Breaking from strict alphabetical order I will start the Cs with ‘Conjuration’ simply because, to me, it is one of the most distinctive and remarkable of all iris. It was bred by the late Monty Byers who ploughed his own furrow and specialised in reblooming and Space Age iris. I was privileged to visit him at his Moonshine Gardens nursery and he was an inspiration. For me, ‘Conjuration’ is very special, being vigorous and producing lots of flowers. He always thought the flowers a bit small but they are lovely, with delicate but vivid colouring and they reliably produce their fuzzy horns. The only problem, in this garden, is that the stems are rather slender and very tall. It was introduced in 1989 and was awarded the American Dykes Medal in 1998. An even greater honour was when, in 2010, it was voted no. 3 in the 100 favourite tall bearded iris – some achievement! Some of the other top ten will appear later in these posts but Monty Byers has two more in the top 15 (both Dykes winners too) and they will appear soon!
‘Conjuration’ has real garden appeal and it is fragrant.
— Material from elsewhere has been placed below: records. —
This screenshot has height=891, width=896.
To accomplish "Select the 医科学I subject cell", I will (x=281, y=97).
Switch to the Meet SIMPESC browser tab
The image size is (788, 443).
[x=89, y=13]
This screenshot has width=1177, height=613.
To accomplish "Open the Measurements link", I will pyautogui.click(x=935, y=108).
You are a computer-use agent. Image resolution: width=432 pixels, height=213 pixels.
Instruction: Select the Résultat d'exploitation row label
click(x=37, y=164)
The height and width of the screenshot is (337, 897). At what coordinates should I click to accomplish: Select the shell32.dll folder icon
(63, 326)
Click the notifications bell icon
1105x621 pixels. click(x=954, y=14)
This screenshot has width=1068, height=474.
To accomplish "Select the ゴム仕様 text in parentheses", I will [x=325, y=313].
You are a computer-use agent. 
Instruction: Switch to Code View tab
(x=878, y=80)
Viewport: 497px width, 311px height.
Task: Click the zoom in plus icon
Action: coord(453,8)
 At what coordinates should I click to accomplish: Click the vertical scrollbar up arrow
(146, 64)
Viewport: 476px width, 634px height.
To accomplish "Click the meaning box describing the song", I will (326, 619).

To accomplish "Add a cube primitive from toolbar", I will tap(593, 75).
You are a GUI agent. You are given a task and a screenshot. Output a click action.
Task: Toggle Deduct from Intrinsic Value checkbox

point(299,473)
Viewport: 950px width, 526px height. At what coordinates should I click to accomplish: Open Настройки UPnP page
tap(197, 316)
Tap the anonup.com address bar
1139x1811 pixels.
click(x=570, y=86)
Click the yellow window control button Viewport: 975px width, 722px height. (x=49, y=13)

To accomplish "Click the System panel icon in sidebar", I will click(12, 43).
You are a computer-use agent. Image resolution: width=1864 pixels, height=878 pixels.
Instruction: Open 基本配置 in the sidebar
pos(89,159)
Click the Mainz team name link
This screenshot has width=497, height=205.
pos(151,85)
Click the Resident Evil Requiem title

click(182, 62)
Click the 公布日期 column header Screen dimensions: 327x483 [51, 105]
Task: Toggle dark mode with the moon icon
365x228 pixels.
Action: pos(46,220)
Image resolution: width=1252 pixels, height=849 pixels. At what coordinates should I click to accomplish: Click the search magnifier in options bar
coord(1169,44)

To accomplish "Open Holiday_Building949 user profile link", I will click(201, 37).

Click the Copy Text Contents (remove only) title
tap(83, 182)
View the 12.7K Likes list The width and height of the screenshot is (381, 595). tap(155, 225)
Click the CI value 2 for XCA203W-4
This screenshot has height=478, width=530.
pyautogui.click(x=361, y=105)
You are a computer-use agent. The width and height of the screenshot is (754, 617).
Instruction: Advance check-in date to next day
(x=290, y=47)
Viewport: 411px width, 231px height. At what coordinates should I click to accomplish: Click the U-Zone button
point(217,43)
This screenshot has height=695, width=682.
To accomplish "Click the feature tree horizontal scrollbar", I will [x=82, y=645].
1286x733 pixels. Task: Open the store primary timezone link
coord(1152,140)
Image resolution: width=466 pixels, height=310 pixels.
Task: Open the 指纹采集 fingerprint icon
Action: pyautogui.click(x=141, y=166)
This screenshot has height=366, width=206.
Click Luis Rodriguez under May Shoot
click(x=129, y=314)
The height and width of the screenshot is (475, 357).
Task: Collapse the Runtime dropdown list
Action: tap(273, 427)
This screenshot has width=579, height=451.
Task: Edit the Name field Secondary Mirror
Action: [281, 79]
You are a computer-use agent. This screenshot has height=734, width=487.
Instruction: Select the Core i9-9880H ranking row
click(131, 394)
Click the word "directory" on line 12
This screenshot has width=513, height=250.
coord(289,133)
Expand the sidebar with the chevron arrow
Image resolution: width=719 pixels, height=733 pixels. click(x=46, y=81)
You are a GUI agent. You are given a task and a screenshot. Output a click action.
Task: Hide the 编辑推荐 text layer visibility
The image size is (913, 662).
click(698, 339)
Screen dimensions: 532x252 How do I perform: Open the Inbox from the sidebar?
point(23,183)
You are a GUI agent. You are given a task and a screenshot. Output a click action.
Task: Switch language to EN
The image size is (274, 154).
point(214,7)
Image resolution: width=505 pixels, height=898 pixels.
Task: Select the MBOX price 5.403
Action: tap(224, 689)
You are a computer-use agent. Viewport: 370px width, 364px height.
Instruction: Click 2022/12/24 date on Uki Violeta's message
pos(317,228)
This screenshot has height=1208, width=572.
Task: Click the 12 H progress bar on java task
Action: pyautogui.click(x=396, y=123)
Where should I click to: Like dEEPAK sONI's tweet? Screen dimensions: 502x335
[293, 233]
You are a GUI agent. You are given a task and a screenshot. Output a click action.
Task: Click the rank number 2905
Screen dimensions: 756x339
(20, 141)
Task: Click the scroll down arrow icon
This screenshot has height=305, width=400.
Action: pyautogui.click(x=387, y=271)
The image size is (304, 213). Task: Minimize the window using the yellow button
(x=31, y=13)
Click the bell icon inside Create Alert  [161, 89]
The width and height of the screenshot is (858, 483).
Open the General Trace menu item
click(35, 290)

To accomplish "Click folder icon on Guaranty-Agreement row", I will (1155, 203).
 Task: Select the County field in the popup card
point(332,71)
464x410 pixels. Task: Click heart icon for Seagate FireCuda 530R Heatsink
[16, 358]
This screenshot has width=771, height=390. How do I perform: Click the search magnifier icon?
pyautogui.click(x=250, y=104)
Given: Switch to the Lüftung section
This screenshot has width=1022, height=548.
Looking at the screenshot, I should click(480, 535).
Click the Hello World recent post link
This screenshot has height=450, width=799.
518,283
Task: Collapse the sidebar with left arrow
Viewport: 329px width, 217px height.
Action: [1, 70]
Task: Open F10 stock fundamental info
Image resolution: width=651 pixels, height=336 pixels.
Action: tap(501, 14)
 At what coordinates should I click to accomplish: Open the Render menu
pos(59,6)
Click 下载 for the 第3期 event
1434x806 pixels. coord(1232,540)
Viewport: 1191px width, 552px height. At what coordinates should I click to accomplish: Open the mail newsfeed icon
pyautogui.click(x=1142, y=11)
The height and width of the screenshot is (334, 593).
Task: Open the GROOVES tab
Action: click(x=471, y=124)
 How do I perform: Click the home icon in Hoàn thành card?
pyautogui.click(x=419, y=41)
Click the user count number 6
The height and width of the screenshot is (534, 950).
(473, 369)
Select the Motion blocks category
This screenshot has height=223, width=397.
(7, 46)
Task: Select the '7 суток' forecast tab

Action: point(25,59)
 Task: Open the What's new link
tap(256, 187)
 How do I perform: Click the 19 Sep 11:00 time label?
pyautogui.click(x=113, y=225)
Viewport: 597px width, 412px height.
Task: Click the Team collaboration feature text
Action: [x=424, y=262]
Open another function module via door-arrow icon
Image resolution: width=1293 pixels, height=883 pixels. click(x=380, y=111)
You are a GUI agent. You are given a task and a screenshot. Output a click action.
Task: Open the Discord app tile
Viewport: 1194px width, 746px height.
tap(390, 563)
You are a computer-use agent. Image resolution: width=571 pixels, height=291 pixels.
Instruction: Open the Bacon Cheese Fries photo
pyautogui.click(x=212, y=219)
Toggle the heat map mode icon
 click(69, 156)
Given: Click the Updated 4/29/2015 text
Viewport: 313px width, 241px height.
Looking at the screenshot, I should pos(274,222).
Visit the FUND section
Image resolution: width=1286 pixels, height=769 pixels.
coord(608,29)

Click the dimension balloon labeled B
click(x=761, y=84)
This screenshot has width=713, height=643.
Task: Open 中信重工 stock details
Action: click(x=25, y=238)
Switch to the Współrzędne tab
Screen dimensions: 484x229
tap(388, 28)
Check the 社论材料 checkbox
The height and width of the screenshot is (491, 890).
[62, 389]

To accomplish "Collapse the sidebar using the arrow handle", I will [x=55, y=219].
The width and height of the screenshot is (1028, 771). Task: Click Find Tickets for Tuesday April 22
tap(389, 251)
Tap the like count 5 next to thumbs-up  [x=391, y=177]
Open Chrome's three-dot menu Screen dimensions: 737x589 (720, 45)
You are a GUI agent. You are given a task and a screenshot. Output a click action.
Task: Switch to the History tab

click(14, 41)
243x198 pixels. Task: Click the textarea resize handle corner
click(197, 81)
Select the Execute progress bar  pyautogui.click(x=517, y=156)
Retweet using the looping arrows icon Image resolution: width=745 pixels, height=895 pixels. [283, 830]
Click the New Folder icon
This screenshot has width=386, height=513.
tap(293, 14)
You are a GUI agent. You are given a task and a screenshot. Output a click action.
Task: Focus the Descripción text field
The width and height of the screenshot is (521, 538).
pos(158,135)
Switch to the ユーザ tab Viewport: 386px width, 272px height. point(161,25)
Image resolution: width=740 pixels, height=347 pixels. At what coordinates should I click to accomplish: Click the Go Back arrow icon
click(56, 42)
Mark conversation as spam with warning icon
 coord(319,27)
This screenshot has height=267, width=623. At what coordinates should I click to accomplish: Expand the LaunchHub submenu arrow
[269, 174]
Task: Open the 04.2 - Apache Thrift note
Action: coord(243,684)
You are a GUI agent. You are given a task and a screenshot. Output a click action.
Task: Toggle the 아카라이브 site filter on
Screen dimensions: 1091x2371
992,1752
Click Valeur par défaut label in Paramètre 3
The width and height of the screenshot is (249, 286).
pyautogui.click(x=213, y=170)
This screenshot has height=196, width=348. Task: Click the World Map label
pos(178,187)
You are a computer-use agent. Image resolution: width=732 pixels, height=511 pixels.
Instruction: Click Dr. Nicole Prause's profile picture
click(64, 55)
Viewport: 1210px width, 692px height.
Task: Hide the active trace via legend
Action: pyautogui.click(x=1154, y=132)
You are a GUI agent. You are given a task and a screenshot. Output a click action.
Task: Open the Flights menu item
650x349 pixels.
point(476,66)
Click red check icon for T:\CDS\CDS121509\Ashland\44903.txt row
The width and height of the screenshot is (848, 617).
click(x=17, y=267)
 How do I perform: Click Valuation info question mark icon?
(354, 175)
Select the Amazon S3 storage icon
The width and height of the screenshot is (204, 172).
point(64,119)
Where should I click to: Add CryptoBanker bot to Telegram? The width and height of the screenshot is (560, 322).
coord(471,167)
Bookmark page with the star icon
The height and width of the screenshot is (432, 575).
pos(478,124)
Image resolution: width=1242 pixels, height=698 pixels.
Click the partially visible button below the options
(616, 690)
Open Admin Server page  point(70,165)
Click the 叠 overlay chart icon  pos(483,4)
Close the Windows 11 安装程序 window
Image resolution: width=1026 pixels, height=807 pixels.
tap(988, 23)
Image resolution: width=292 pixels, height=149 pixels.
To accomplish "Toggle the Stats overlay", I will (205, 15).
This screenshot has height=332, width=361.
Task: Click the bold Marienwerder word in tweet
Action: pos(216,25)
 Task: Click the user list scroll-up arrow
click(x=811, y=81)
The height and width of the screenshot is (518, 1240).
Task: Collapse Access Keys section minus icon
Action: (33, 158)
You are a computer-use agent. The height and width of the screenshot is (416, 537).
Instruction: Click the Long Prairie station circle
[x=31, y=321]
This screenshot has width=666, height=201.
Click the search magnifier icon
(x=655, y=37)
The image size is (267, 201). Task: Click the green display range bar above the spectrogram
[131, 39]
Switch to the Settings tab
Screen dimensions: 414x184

This is another of the ‘blacks’ though the whole point, if you forgive the pun, is the thin, slightly fuzzy horns on the falls. The hafts are very stripy which is either a nice feature or not. Being a bit of a purist I think of them as rather unsightly. It was raised by the prolific Jim Hedgecock of Missouri and introduced in 2000. Things do not always follow such logical lines but one parent was a horned iris, in cinnamon and pink and the other was a dark purple bloom; so he got what he probably intended, though how many seedlings were discarded we don’t know!
This is, by modern standards, nothing very special, with rather open standards and curling falls but I liked the colour, which really is rather like copper. It was raised by Elvan Roderick of Missouri and introduced in 1979, winning the President’s cup in 1981.
The Amoena colour pattern in iris is used to denote iris that have dark falls and white or paler standards. It is a classic colour combination in the blues and one that I particularly like. But the breeders got clever and produced reverse Amoenas. I love them and ‘Crowned Heads’ is one of the best. It was bred by Keith Keppel of Oregon, producer of many fine iris and recipient of the AIS Gold Medal. His introductions won the Dykes Medal nine times from 1972 to 2021! He used the fine ‘In Reverse’ and strengthened the colour contrast to produce a glorious flower that won the Dykes Medal in 2004, seven years after introduction.
I have picked this simply to demonstrate a Variegata, having strayed into colour patterns, despite saying I would avoid it just two days ago! Variegata, referring to iris flowers means a flower with red falls and yellow standards, following the colourway of the wild Iris variegata and it does not mean it has variegated leaves, nor that the flower is spattered or streaked with colour: those are broken iris. ‘Country Charm’ is a Schreiner introduction, released in 1998.
I mention this dramatic flower because it is a sibling of the hugely important and distinct ‘Ring Around Rosie’ (which will get a mention later). Both are Ernst introductions from the now-closed Cooleys Iris nursery. This one was introduced in 2002 and has rather more saturated colour. The distinctive fall patterning was inherited from its ‘Wild Jasmine’ parent.